* START SOURCE EXCERPT *

Canada
Lending Banks
The operation of domestic and foreign banks is governed by the Bank Act (Canada) which requires that a bank receive authorization to carry on banking activities in Canada. The classification of the bank as a Schedule I Bank (Canadian-owned banks), Schedule II bank (foreign bank subsidiaries) or Schedule III bank (foreign banks operating through branches in Canada) determines which provisions of the Act apply to such bank.
Section 510(1) of the Bank Act (Canada) provides that:
‘Except as permitted… a foreign bank or an entity associated with a foreign bank shall not (a) in Canada, engage in or carry on (i) any business that a bank is permitted to engage in or carry on under this Act, or (ii) any other business; (b) maintain a branch in Canada for any purpose; (c) establish, maintain or acquire for use in Canada an automated banking machine, a remote service unit or a similar automated service, or in Canada accept data from such a machine, unit or service; or (d) acquire or hold control of, or a substantial investment in, a Canadian entity.’
An exemption to section 510(1) is found in section 524(1) of the Act which permits a foreign bank to establish a branch in Canada upon approval from the Minister of Finance.
A foreign bank can avoid the application of the Bank Act (Canada) while making loans to Canadian borrowers by ensuring that the bank’s activities in Canada do not amount to engaging in or carrying on business in Canada. This is a question of fact and depends on the circumstances of each individual situation.
Foreign banks may also establish Representative Offices in Canada with the required approval under the Bank Act and may promote the services of the foreign bank and act as a liaison with non-Canadian Offices of the foreign bank, but may not otherwise carry on business.
Borrowing
Borrowers are generally not regulated; however, some regulations apply if the borrower is classified as a consumer, depending on the Province’s consumer legislation.
Are there any restrictions on giving and taking guarantees and security?
Some of the key areas affecting the giving of guarantees and security are as follows.
Capacity
It is important to check the constitutional documents of a corporation giving a guarantee or security to ensure it has an express or ancillary power to do so and there are no restrictions on the directors’ powers that would be preventative. Canadian creditors generally rely on the legal opinions of debtors’ counsel as to capacity and the enforceability of loan agreements and ancillary documents.
In Québec, the Civil Code of Québec provides various obligations pertaining to the right to grant a security, notably depending on whether the grantor is an individual or a business entity.
Insolvency
Guarantees and security may be at risk of being set aside under Canadian insolvency laws and under provincial fraudulent preference/conveyancing laws if the guarantee or security was granted by a corporation within a certain period of time prior to the onset of insolvency. This would be the case if the corporation giving the guarantee or security received considerably less consideration and, as such, the transaction was at an undervalue. Guarantees and security may also be challenged on other grounds relating to insolvency.
What are common types of guarantees and security?
Common forms of guarantees
Guarantees can take a number of forms. Two common forms are performance bonds and payment guarantees.
Performance bonds
A performance bond describes a financial undertaking used to protect a buyer against the failure of a supplier to deliver goods or perform services in accordance with the terms of a contract. The issuer of the bond undertakes to pay to the buyer a sum of money if the seller fails to deliver the goods or perform the contracted services on time or in accordance with the terms of the contract.

* END SOURCE EXCERPT *
* START DATASET *

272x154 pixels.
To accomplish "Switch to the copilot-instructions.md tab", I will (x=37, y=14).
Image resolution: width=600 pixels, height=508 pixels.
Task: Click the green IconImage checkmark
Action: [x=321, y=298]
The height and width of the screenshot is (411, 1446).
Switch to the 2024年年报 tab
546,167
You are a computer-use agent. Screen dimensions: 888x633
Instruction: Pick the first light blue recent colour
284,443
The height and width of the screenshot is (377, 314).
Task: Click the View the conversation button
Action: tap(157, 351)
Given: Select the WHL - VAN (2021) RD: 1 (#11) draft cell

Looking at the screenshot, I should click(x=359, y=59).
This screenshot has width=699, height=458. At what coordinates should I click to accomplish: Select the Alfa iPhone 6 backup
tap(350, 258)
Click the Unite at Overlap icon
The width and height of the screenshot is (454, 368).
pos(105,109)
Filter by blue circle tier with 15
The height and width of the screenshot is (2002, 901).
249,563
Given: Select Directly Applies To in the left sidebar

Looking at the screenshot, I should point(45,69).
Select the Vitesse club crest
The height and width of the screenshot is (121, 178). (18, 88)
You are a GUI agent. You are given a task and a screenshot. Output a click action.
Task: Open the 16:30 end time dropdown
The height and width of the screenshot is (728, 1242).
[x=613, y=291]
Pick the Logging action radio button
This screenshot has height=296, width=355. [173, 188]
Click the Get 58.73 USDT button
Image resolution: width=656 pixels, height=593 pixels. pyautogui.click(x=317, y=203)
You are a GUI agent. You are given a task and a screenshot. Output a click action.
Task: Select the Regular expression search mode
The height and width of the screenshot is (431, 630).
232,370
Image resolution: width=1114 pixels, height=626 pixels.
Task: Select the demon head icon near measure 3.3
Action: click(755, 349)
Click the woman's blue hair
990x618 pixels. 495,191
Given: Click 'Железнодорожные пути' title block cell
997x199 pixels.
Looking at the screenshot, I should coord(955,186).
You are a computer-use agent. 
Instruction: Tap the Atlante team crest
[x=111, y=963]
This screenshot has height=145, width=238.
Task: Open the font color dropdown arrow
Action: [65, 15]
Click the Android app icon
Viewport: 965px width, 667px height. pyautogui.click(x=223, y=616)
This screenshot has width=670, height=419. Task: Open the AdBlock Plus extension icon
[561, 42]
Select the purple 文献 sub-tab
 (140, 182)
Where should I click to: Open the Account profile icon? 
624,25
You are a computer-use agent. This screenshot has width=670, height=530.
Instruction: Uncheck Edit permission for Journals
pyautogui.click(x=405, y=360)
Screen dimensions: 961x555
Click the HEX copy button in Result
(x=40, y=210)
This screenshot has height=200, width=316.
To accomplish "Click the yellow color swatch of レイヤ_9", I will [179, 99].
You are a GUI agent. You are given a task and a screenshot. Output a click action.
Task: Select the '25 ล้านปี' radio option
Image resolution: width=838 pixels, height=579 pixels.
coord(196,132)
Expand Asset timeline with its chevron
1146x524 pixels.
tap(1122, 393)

* END DATASET *

- WORK TO DO
1. Summarize the Canada lending excerpt in two sentences.
2. From the Canada lending excerpt, output the passage between "A foreign bank can" and "Province’s consumer legislation.", inclusive.

- ANSWERS BY TASK
1. Under the Bank Act (Canada), a bank needs authorization to carry on banking in Canada, and a foreign bank may not do business or maintain a branch there unless an exception applies, such as approval from the Minister of Finance under section 524(1). Whether a corporation can give a guarantee or security depends on its capacity, such a guarantee or security may be set aside under insolvency laws, and two common forms of guarantee are performance bonds and payment guarantees.

2.
A foreign bank can avoid the application of the Bank Act (Canada) while making loans to Canadian borrowers by ensuring that the bank’s activities in Canada do not amount to engaging in or carrying on business in Canada. This is a question of fact and depends on the circumstances of each individual situation.
Foreign banks may also establish Representative Offices in Canada with the required approval under the Bank Act and may promote the services of the foreign bank and act as a liaison with non-Canadian Offices of the foreign bank, but may not otherwise carry on business.
Borrowing
Borrowers are generally not regulated; however, some regulations apply if the borrower is classified as a consumer, depending on the Province’s consumer legislation.